## Extract to read:
________________

Reincarnation and the Irish March 03 2016
Did the Irish in the days before Patrick believe in reincarnation?
(It is never too early to prepare for St. Patrick’s Day!)
You bet they did! The Druids and the Irish that revered them believed so strongly in reincarnation that if one died in debt, no effort was made to settle account out of any wealth left behind the deceased: the debtor knew that he could catch up with the indebted on the other side!
The Irish Mythological Cycle called “The Wooing of Etain,” Etain is turned by magic into a butterfly. After fourteen years she lands in a cup of wine and is drunk by the wife of Etar, a warrior of the Ulaid. By swallowing the butterfly she becomes pregnant and thus Etain is born into human form.
The birth of the mighty mythic hero, Cuchullain is born from Dechtire’s swallowing a mayfly that landed in a cup of wine. That night the god, Lugh, came to her in a dream and explained that he was the mayfly and that she would give birth to a boy. When she awoke, he transformed her into a swan and took her to his halls in the Otherworld. There she gave birth to Setanta. She returned with him to Emain Macha in Ulster, where he was raised, and went on to become the hero known as Cuchullain.

________________

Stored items

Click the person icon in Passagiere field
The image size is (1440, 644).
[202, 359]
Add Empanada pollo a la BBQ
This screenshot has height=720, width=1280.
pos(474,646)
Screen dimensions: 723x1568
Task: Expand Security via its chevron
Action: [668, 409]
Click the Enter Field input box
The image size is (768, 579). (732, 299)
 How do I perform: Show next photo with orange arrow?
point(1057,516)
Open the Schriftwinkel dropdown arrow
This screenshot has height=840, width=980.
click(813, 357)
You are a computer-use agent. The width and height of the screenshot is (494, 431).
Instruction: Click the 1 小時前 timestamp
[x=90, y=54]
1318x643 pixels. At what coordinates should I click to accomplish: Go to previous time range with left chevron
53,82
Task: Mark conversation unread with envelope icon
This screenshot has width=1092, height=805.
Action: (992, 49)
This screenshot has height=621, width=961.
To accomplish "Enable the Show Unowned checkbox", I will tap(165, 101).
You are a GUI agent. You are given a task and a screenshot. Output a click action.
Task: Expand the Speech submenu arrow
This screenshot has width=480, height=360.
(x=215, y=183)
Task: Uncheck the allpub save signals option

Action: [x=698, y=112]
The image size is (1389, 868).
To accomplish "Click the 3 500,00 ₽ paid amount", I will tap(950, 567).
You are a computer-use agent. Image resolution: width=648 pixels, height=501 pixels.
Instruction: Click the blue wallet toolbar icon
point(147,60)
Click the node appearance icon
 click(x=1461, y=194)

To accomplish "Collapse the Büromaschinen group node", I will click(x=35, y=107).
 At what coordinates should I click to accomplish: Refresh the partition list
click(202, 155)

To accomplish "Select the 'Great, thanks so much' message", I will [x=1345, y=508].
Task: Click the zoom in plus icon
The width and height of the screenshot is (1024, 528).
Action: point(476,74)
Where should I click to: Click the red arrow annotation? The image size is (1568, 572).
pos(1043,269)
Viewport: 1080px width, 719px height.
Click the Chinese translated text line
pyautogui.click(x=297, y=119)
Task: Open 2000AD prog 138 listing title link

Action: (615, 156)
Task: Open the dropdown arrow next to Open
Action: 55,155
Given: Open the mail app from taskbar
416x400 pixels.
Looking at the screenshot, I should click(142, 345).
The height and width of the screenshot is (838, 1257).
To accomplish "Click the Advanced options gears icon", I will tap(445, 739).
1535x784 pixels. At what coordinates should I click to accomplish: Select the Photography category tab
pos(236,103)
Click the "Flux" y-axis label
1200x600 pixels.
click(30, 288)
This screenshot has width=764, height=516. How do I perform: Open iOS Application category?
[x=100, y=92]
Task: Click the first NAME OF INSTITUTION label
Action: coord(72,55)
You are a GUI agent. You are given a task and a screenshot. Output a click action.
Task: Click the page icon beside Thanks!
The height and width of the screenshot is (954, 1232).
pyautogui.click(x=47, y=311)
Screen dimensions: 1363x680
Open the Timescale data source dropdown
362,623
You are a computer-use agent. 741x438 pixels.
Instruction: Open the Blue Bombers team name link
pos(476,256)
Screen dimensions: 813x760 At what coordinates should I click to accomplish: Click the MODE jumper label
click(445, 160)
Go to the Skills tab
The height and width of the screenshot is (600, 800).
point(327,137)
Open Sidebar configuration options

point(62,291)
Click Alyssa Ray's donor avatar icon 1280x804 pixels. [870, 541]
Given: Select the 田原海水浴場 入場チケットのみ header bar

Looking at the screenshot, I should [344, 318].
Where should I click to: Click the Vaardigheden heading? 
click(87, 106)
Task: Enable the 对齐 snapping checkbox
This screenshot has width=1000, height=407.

________________

## Task instructions:
**A)** Please extract the stretch of the post on reincarnation and the Irish from "Reincarnation and the" through "the other side!".
**B)** Extend the post on reincarnation and the Irish past its last sentence.
The records have no connection to the post on reincarnation and the Irish.

## Results for the exercise:
**A)**
Reincarnation and the Irish March 03 2016
Did the Irish in the days before Patrick believe in reincarnation?
(It is never too early to prepare for St. Patrick’s Day!)
You bet they did! The Druids and the Irish that revered them believed so strongly in reincarnation that if one died in debt, no effort was made to settle account out of any wealth left behind the deceased: the debtor knew that he could catch up with the indebted on the other side!

**B)**
In the Táin Bo Cúailinge, or The Cattle Raid of Cooley, Queen Medbh and her husband, Aillil, waged war on Ulster over possession of the mighty bull, Donn Cuailgne. When Donn Cuailgne fights the white bull, Finnbhennach, he kills him before dying of exhaustion himself. In a preliminary story to this major mythic cycle, The Tale of Two Sineherds, we learn that Friuch and Rucht are minding livestock belonging to the gods Ochall and Bodb, when they begin to quarrel. A fight breaks out, in which they assume many animal forms in order to gain mastery of each other, finally becoming two worms. These are promptly swallowed by two cows grazing nearby, which then give birth to the two bulls Finnbhennach and Donn Cúailnge.
Mongán mac Fiachnai was a prince of the kingdom of Cruthin who is recorded in the Annals as dying in 625AD. Little is known about him, except that he was said to have possessed remarkable shape-shifting powers, and had access to the Otherworld. One curious tale claims that, although fathered by Sea-God Manannán, he is in fact the reincarnation of hero and leader of the Fianna, Fionn mac Cumhall. It might be that the concept of reincarnation served to perpetuate those ancestors, kings or heroes most admired and beloved, that perhaps the ordinary folk were loath to let go. Certainly the characters reputed in mythology to have transformed or to have been reborn seem to arise from nobility, royalty, deities or the hero-warrior, rather than commoners.
Clearly in old Ireland, reincarnation was mingled with shape shifting and transformation: one being could become another. But the symptoms seem clearly to indicate that on the Emerald Isle, “Féach tú arís” or “See you again,” comes from quite literal origins!